### [Problem requirements]
Write out the line that contains "Skip to previous track" and every line after it through the end of the entries, exactly as given and with no other lines.
___ Source data ___
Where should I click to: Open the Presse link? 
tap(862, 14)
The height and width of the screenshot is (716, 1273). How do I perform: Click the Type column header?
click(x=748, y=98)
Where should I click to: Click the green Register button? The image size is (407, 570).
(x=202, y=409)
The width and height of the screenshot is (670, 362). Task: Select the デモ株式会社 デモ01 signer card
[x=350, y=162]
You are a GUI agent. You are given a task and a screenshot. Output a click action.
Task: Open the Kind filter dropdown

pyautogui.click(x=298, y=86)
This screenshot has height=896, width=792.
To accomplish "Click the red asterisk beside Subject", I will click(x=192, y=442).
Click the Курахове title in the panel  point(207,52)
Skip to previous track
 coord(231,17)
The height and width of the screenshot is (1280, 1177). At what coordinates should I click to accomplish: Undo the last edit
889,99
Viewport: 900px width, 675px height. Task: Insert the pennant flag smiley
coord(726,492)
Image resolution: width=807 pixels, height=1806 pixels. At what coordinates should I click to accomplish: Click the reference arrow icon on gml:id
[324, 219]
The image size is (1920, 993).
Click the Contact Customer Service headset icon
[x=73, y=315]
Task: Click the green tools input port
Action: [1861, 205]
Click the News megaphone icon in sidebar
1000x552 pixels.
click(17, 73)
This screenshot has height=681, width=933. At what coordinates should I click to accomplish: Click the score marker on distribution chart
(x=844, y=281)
___
### [Solved exercise]
Skip to previous track
 coord(231,17)
The height and width of the screenshot is (1280, 1177). At what coordinates should I click to accomplish: Undo the last edit
889,99
Viewport: 900px width, 675px height. Task: Insert the pennant flag smiley
coord(726,492)
Image resolution: width=807 pixels, height=1806 pixels. At what coordinates should I click to accomplish: Click the reference arrow icon on gml:id
[324, 219]
The image size is (1920, 993).
Click the Contact Customer Service headset icon
[x=73, y=315]
Task: Click the green tools input port
Action: [1861, 205]
Click the News megaphone icon in sidebar
1000x552 pixels.
click(17, 73)
This screenshot has height=681, width=933. At what coordinates should I click to accomplish: Click the score marker on distribution chart
(x=844, y=281)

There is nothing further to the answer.